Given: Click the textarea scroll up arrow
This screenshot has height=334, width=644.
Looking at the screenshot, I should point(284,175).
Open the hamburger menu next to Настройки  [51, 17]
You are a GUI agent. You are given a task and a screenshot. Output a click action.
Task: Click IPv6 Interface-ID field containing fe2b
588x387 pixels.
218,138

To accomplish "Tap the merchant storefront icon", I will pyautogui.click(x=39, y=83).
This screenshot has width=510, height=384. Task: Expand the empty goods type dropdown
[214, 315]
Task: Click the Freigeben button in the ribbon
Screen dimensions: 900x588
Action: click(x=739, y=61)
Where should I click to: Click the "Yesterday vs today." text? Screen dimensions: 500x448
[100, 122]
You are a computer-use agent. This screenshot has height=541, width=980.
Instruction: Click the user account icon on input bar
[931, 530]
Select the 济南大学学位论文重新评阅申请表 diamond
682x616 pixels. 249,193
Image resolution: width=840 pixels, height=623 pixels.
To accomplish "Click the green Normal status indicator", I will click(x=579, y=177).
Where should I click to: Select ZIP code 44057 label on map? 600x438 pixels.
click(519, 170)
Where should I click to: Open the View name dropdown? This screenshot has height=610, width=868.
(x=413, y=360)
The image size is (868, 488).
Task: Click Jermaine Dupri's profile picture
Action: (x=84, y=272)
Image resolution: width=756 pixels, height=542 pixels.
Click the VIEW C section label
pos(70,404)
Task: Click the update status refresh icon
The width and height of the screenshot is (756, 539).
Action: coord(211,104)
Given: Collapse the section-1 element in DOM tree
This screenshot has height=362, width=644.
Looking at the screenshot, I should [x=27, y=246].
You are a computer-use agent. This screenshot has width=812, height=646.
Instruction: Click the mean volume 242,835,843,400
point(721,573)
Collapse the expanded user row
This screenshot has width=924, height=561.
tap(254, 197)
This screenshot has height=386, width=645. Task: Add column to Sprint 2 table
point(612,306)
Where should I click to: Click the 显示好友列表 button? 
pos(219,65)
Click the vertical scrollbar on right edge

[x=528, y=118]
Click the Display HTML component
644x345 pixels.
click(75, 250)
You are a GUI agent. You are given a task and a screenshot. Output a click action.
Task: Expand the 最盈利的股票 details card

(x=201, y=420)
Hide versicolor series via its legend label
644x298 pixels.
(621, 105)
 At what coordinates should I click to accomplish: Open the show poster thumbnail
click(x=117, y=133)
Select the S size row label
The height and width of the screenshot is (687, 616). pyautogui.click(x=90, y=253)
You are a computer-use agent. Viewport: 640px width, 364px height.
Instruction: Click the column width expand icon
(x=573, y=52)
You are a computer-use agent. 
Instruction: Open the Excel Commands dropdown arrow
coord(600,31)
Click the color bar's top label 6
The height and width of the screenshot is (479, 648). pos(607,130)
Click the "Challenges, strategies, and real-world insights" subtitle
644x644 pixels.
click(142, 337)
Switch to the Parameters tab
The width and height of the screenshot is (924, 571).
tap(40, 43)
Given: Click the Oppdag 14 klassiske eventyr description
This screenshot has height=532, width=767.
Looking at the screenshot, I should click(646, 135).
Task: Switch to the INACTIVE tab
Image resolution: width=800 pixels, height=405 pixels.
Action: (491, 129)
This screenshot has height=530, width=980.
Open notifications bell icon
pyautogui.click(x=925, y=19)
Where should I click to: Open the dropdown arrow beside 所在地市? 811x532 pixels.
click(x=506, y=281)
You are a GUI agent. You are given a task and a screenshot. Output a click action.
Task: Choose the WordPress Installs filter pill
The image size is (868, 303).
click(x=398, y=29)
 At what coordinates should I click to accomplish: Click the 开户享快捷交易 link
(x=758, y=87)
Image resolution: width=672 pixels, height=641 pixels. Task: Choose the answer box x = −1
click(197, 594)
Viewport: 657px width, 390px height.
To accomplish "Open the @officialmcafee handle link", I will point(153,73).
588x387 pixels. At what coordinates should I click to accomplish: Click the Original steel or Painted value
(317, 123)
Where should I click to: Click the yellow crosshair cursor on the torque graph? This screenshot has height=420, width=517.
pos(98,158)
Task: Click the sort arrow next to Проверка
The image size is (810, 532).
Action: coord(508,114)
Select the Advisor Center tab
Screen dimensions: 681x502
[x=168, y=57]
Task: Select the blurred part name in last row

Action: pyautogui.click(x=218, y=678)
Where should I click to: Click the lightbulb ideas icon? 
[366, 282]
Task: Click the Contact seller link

## Exercise prompt
Looking at the entries above, work out how many lines include the word "next" and reply with that number alone.

## Output of the task
2